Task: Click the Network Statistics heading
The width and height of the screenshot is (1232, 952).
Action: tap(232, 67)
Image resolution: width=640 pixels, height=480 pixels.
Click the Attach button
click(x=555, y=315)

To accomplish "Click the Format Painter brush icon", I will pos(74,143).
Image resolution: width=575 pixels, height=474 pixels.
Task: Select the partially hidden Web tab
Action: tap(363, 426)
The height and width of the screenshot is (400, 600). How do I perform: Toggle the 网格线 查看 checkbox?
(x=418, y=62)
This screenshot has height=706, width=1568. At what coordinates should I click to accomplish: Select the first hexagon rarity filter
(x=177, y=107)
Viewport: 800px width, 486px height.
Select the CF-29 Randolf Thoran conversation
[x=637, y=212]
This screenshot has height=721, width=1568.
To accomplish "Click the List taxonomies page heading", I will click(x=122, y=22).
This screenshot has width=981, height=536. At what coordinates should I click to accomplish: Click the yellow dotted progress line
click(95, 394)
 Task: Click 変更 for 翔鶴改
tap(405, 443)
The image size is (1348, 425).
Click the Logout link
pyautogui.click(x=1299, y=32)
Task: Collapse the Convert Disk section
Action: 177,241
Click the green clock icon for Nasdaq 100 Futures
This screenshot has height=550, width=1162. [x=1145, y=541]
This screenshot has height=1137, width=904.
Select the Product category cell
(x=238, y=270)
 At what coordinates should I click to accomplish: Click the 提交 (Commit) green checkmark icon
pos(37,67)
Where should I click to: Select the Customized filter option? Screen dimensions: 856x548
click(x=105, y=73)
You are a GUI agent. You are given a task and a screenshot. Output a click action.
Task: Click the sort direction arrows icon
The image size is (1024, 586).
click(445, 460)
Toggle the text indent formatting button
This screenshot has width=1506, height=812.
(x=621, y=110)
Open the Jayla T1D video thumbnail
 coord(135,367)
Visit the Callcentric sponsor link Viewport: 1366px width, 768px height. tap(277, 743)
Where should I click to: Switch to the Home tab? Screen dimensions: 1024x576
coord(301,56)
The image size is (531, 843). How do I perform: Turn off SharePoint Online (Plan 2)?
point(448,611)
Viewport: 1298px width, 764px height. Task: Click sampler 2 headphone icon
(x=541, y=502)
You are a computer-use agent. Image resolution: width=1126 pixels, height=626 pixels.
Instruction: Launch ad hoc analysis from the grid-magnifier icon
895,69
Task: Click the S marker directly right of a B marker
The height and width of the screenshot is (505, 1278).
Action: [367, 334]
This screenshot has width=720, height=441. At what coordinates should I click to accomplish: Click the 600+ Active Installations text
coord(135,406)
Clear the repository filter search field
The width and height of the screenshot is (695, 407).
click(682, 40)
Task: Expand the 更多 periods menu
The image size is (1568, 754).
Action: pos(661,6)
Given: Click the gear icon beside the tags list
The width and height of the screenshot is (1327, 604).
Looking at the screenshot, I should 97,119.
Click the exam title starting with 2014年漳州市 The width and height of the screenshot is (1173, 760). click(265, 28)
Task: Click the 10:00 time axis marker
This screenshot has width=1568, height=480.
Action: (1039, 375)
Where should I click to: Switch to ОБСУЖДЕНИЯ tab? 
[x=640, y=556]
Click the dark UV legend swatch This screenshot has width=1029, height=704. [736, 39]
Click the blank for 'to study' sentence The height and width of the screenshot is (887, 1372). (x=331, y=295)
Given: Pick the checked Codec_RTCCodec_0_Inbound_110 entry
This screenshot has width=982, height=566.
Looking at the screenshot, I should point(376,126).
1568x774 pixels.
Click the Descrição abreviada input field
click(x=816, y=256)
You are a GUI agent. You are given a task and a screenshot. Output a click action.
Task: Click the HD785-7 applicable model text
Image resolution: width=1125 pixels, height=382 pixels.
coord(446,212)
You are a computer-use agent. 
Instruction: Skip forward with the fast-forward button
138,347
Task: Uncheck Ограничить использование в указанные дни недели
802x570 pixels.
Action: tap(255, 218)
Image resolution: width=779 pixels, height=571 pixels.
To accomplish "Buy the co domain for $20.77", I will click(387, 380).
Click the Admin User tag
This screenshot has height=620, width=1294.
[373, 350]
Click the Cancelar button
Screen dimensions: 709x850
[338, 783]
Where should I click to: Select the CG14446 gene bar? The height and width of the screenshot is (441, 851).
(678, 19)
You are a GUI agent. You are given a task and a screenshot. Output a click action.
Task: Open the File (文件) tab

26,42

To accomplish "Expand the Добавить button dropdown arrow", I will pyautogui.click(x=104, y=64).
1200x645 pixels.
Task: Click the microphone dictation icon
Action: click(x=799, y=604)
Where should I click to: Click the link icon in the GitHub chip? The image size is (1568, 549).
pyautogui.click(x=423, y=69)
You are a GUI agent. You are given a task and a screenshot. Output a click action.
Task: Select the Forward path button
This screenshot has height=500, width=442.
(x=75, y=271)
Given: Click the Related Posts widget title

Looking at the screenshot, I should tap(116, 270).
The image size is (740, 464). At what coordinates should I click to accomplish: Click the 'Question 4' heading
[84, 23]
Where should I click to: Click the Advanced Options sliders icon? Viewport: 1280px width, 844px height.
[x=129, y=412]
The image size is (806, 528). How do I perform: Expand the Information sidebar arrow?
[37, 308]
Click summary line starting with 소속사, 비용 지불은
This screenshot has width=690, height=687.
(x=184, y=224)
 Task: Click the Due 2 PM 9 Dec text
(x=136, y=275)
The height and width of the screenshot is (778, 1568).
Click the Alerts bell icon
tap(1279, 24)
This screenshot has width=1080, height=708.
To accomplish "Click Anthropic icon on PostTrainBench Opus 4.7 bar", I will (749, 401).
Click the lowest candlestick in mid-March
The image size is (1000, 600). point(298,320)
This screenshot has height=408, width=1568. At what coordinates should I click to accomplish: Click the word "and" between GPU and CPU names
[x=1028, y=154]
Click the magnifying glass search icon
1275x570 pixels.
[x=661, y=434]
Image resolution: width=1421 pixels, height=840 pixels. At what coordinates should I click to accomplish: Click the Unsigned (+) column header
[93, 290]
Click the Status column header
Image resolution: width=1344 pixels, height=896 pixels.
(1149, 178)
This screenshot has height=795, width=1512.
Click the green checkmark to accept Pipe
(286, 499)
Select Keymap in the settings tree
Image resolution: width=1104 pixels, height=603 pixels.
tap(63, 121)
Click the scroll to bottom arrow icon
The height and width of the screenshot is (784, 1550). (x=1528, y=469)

**EXERCISE GOAL**.
Give the exact lines, and only those, from the line containing "Select the Product category cell" through the line containing "Task: Click the S marker" in the entries above.

**EXERCISE RESULT**.
Select the Product category cell
(x=238, y=270)
 At what coordinates should I click to accomplish: Click the 提交 (Commit) green checkmark icon
pos(37,67)
Where should I click to: Select the Customized filter option? Screen dimensions: 856x548
click(x=105, y=73)
You are a GUI agent. You are given a task and a screenshot. Output a click action.
Task: Click the sort direction arrows icon
The image size is (1024, 586).
click(445, 460)
Toggle the text indent formatting button
This screenshot has width=1506, height=812.
(x=621, y=110)
Open the Jayla T1D video thumbnail
 coord(135,367)
Visit the Callcentric sponsor link Viewport: 1366px width, 768px height. tap(277, 743)
Where should I click to: Switch to the Home tab? Screen dimensions: 1024x576
coord(301,56)
The image size is (531, 843). How do I perform: Turn off SharePoint Online (Plan 2)?
point(448,611)
Viewport: 1298px width, 764px height. Task: Click sampler 2 headphone icon
(x=541, y=502)
You are a computer-use agent. Image resolution: width=1126 pixels, height=626 pixels.
Instruction: Launch ad hoc analysis from the grid-magnifier icon
895,69
Task: Click the S marker directly right of a B marker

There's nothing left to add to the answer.